Sunday, 18 July 2010

Epic effort for a Master

An amazing day yesterday - Tom,who organised tickets for the BBC Proms as birthday gift, arrived about 9pm on Friday evening. After a late night session swotting up with a DVD of Wagner's Die Meistersinger (helped down with bread, cheese and a bottle of German lager) we went to bed at 2 am, got up at 6 and zipped down the M1 to Potters Bar where we touched base with big sister Liz who leapt into her car to lead us in to Potters Bar Station. Racing against time, we jumped on a train to Finsbury Park, changed to the Piccadilly line for South Kensington just making it to take our seats in the Recital Room of the Royal College of Music for 11am and an illuminating talk by historian Tim Blanning about the historical context of this fascinating, entertaining and once you have a translation to hand, thoroughly accessible masterpiece.

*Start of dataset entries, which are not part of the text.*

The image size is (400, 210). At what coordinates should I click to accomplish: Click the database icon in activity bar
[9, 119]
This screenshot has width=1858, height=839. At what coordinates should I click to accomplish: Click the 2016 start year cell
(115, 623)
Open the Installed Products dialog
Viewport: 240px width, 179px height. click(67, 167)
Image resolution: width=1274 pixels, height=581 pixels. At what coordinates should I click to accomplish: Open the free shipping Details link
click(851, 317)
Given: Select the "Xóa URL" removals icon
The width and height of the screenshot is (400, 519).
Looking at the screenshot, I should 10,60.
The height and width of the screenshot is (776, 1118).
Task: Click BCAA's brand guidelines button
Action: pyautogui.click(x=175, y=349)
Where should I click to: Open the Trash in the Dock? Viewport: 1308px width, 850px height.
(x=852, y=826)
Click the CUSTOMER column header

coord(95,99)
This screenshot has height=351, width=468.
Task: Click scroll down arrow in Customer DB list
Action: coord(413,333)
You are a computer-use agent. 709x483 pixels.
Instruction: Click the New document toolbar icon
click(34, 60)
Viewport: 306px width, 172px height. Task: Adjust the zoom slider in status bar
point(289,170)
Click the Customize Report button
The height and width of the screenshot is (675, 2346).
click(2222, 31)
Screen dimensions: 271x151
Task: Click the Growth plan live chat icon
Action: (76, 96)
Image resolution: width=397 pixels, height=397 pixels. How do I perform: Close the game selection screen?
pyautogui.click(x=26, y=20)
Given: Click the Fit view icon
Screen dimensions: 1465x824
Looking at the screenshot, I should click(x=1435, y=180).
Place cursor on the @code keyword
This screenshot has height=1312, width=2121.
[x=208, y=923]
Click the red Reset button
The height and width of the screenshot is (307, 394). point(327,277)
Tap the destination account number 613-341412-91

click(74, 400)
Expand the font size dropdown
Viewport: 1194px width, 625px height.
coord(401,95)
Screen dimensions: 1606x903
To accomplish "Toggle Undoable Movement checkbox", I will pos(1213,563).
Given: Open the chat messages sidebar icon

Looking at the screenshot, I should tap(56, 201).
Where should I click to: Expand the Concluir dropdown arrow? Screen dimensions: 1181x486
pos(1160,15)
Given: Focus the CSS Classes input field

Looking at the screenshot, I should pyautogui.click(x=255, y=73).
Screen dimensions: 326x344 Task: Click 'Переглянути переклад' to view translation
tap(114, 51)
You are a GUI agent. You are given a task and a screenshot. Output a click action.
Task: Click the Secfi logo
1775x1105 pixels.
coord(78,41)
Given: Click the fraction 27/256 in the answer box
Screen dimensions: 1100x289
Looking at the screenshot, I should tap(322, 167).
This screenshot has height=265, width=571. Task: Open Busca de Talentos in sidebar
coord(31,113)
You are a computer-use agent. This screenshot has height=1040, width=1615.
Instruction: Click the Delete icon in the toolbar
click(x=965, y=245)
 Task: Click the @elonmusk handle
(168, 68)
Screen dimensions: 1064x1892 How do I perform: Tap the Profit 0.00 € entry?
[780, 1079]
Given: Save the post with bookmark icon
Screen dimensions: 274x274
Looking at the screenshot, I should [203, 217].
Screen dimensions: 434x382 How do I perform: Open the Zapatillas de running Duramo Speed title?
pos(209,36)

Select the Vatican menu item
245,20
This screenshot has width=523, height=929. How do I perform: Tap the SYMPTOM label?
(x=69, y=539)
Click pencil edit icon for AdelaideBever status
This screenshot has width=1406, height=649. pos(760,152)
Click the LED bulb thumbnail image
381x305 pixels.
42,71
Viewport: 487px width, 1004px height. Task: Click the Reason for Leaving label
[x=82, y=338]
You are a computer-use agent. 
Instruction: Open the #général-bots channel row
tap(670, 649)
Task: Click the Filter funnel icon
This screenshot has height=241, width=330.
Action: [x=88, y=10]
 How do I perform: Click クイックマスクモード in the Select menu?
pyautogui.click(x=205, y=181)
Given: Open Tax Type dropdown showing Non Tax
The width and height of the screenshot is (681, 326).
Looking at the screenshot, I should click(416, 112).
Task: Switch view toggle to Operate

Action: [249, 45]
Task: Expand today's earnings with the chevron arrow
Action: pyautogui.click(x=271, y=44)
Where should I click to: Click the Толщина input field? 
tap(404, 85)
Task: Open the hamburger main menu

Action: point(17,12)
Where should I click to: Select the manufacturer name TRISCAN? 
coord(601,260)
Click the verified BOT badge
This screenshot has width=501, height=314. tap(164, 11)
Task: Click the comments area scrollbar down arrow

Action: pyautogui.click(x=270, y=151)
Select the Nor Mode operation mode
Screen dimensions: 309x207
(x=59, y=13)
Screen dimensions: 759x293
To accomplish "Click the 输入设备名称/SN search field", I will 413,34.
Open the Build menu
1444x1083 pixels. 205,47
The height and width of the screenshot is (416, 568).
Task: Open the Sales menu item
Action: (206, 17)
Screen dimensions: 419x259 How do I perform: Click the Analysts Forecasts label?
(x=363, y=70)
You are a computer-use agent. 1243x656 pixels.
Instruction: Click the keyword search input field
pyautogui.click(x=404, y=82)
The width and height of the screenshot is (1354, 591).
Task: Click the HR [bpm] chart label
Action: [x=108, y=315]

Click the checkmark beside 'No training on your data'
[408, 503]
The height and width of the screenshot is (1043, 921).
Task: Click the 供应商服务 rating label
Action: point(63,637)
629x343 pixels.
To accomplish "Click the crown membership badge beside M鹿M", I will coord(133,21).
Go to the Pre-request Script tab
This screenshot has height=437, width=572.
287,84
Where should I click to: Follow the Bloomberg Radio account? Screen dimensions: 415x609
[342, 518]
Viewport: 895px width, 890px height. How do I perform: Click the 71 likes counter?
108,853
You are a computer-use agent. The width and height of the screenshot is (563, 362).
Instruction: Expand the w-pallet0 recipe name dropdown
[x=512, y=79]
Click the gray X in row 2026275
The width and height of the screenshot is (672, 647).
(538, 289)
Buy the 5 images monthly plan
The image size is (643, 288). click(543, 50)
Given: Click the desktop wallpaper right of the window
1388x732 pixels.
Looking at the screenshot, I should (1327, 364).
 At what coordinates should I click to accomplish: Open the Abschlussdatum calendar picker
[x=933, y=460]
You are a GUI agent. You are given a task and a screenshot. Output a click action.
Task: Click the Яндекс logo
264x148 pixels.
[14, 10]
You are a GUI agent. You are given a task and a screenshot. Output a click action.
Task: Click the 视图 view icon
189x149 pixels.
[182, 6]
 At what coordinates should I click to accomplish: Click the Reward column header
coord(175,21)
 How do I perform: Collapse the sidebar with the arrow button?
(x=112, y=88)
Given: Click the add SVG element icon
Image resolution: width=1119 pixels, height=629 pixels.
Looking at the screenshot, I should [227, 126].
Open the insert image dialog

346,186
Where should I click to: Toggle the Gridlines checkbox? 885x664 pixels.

The Meistersingers and Guildsmen of 15th century Nuremburg seem to have had much in common with the Little Mester Cutlers of Sheffield who were held in high esteem before the magnates of the industrial revolution ensnared them into dependency and transformed the once green and pleasant Don Valley into a reeking vale of filth from which it is only just recovering. I could see where Wagner was coming from in his critique of a society defensively clinging to the rituals of the past. The struggle of the creative and passionate to shine through a protective layer of restrictive rules and regulations is an issue now, as as ever.

Tom had to prod me awake a few times in the following two talks which were only slightly less inspiring but I am pleased to say that I was fully recovered by the time we took our seats in the choir stalls in the grand Royal Albert Hall, possibly I ws sitting in the very seat where my Grandad Logan once sat when he sang with the Royal Choral Society in the 1930s. Fortunately I wasn't required to sing, just to sit back and set free Bryn Tervel and the awesome Welsh National Opera Company on the stage of my imagination.

The next six hours flowed by in a most civilised manner with tea interval for a picnic in Kensington Gardens. Too soon we were streaming out of that magnificent building with 6,000 others and heading back by Tube to drive back up the motorway and fall into bed at three o'clock this morning. Thankfully the 6,000 others went home by another route.

This morning I find myself humming the cobblers' anthem. Maybe, now I have a full set of instructions from a Master, I shall write my own travelling song.